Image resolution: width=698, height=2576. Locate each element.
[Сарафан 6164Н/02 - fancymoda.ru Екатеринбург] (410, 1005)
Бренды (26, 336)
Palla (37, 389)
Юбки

# ASSIGNED TASK:
Every entry should be printed again exactly as written.

# WRITTEN ANSWER:
Image resolution: width=698, height=2576. Locate each element.
[Сарафан 6164Н/02 - fancymoda.ru Екатеринбург] (410, 1005)
Бренды (26, 336)
Palla (37, 389)
Юбки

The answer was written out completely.